Quote the items word for word, starting with the line that contains "The image size" and ending with the line that contains "Viewport: 1517px width, 784px", both lines included. Leave the pictures out of your answer.

_Extracted material:_
__________________________________________________

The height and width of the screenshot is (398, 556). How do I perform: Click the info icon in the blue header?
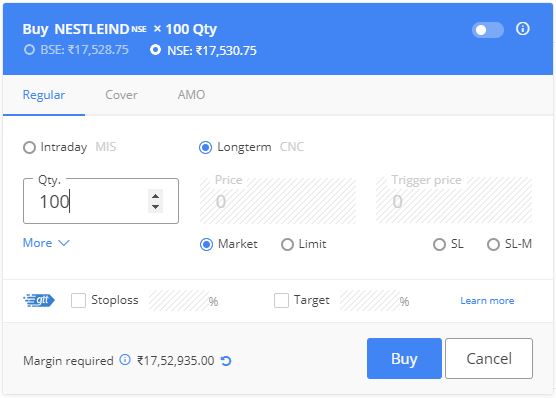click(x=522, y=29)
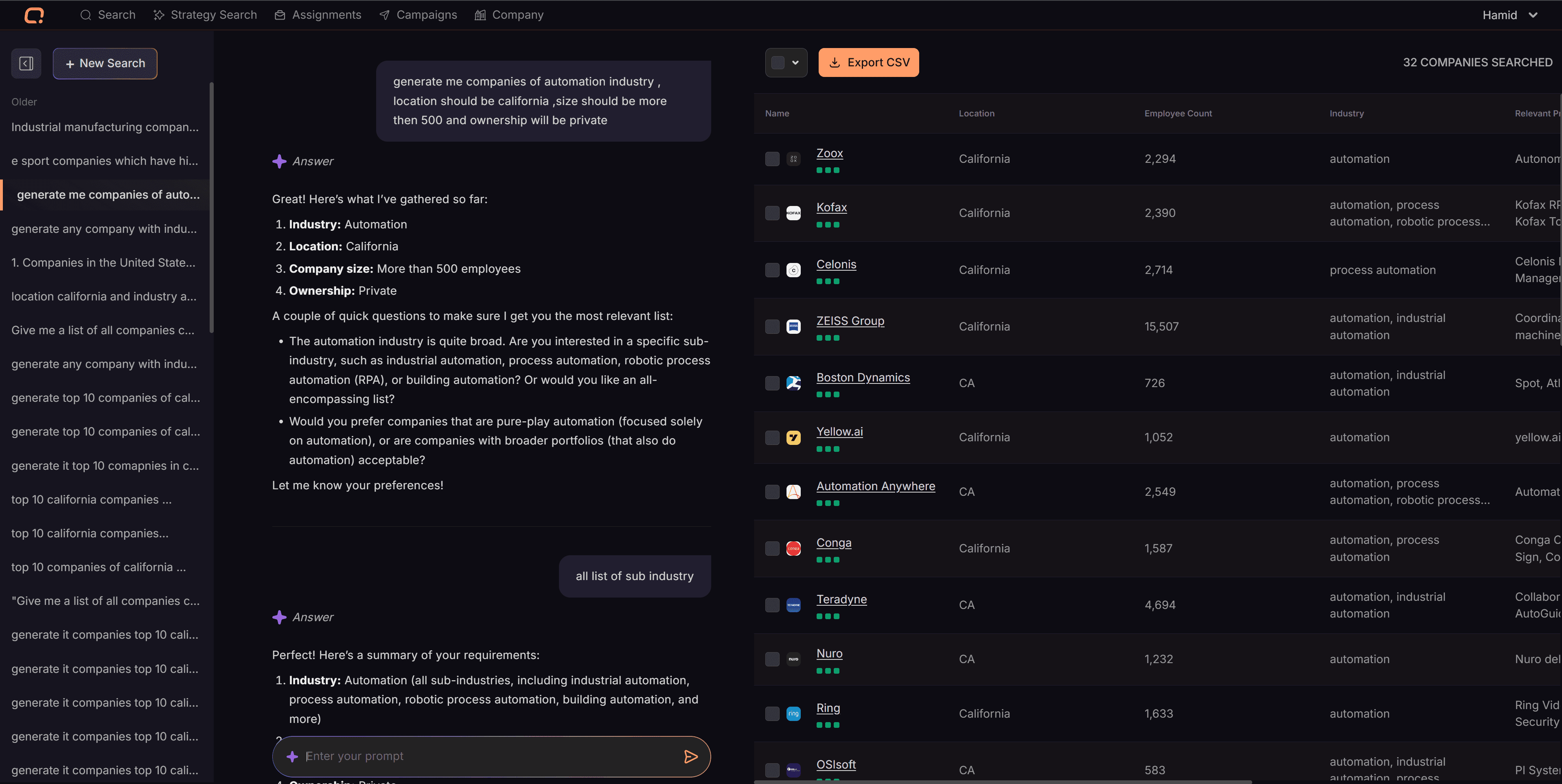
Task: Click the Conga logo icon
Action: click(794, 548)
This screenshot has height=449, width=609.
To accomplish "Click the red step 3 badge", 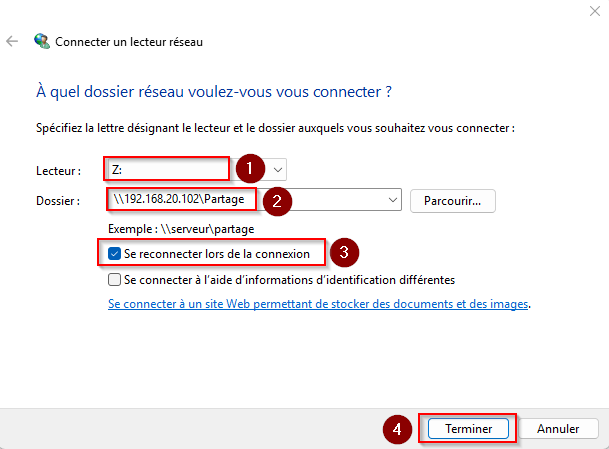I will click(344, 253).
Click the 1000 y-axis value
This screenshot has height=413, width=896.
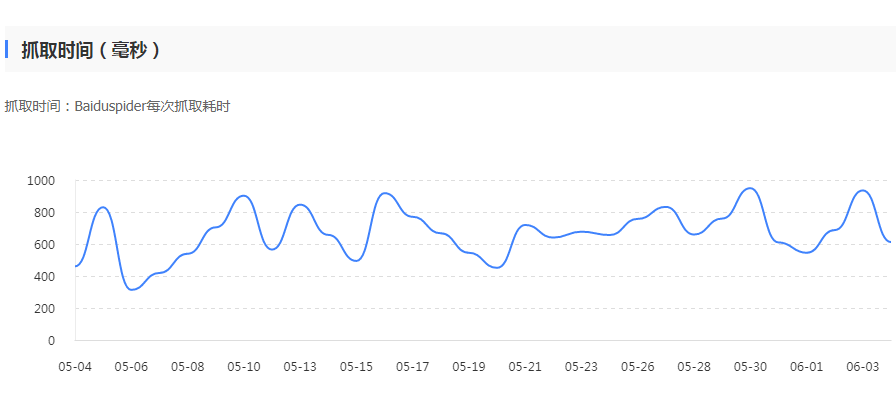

__________________________________________________

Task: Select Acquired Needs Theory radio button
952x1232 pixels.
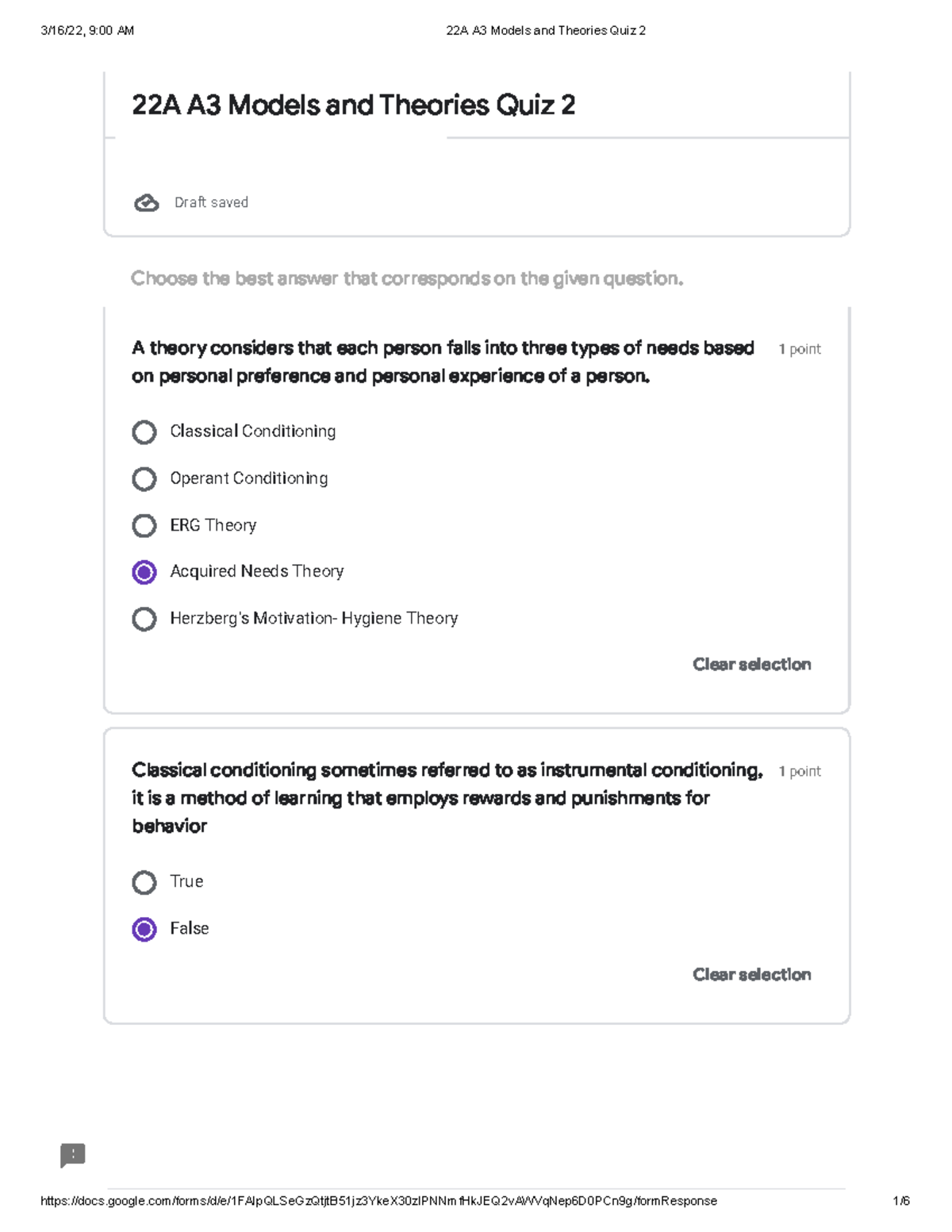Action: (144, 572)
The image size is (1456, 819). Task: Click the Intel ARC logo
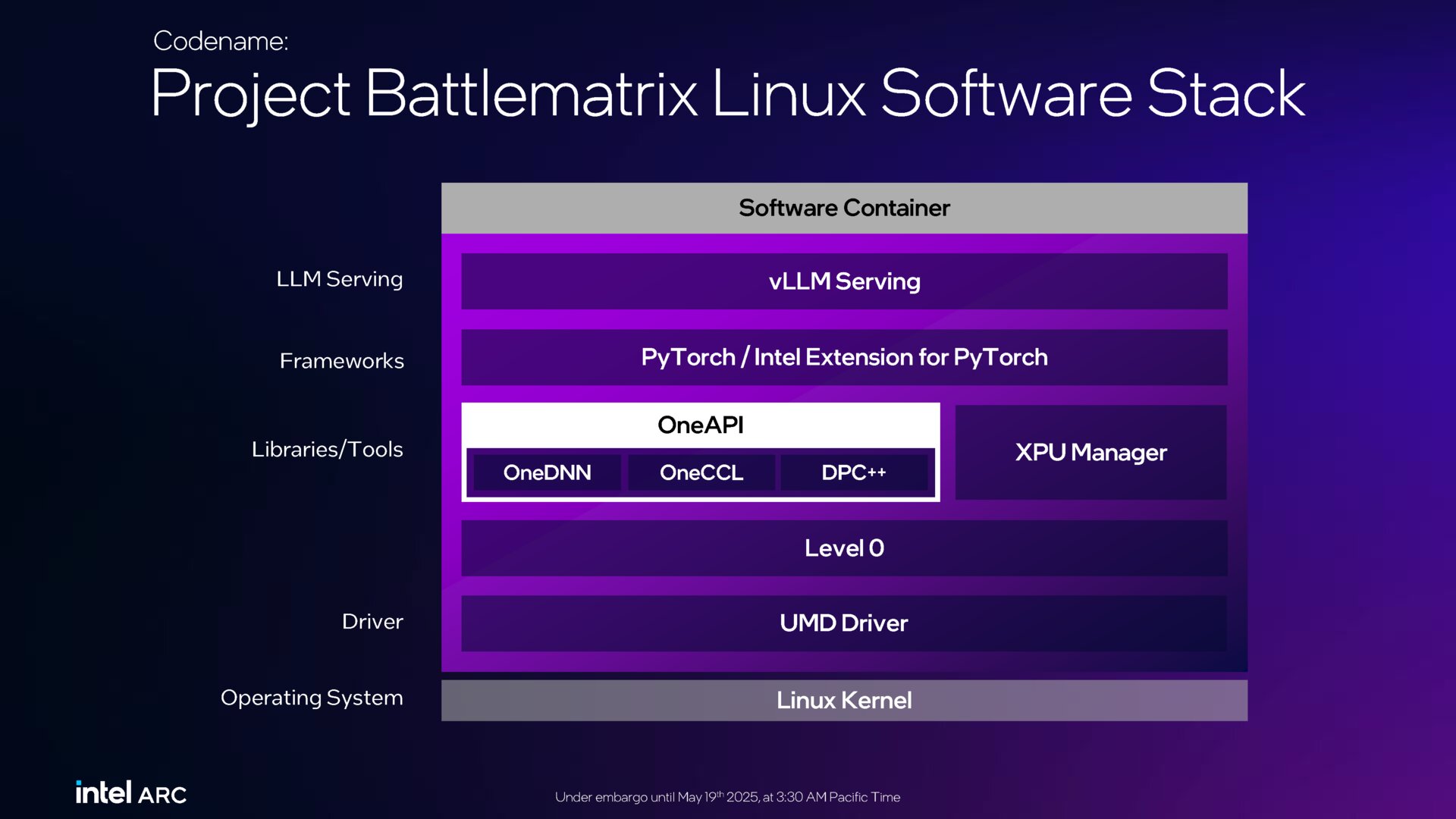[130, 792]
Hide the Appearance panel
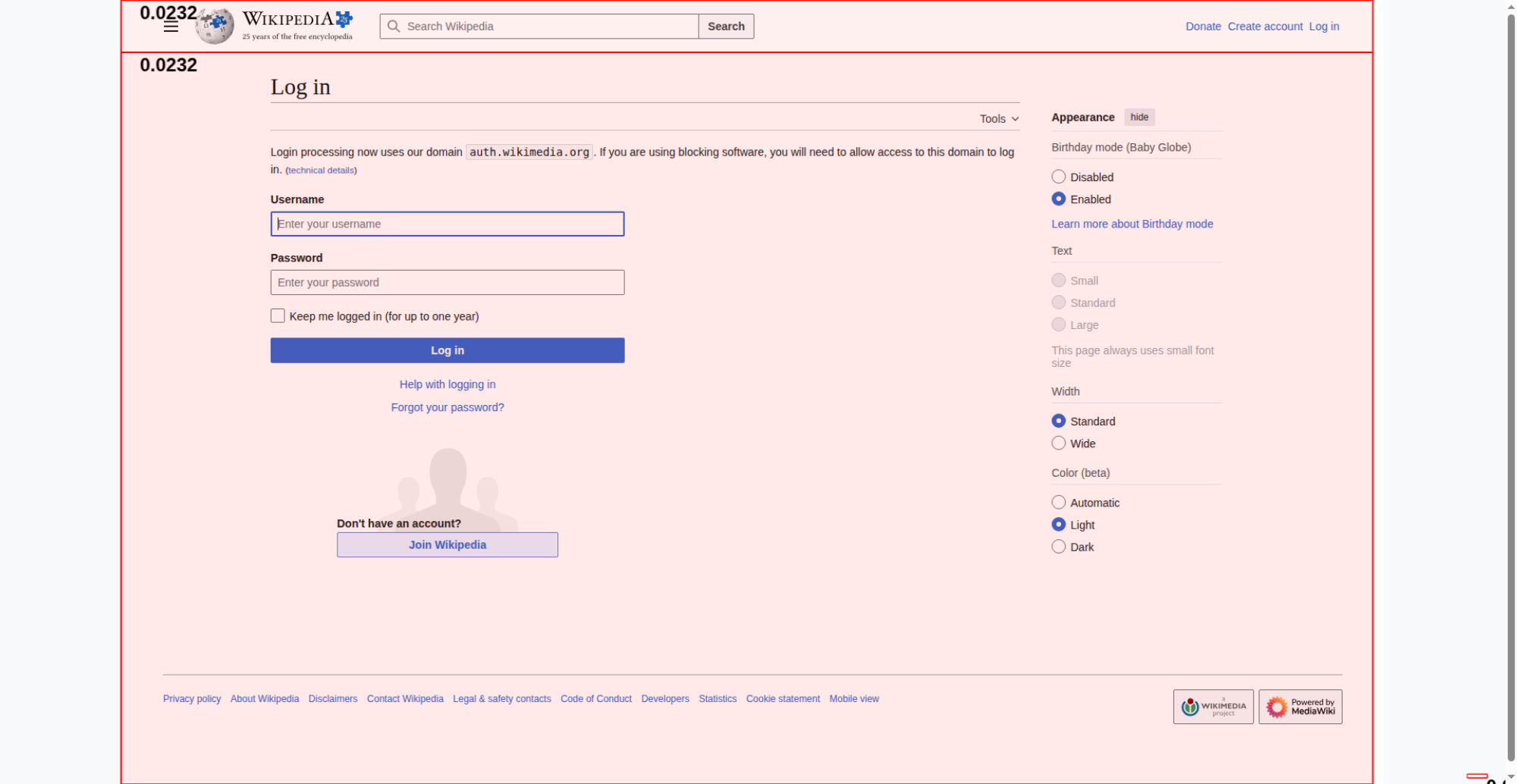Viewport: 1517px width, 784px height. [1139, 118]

__________________________________________________

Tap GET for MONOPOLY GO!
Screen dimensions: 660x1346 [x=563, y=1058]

__________________________________________________

_Task solution:_
The image size is (1456, 819). Task: Click the Intel ARC logo
[130, 792]
Hide the Appearance panel
Viewport: 1517px width, 784px height. [1139, 118]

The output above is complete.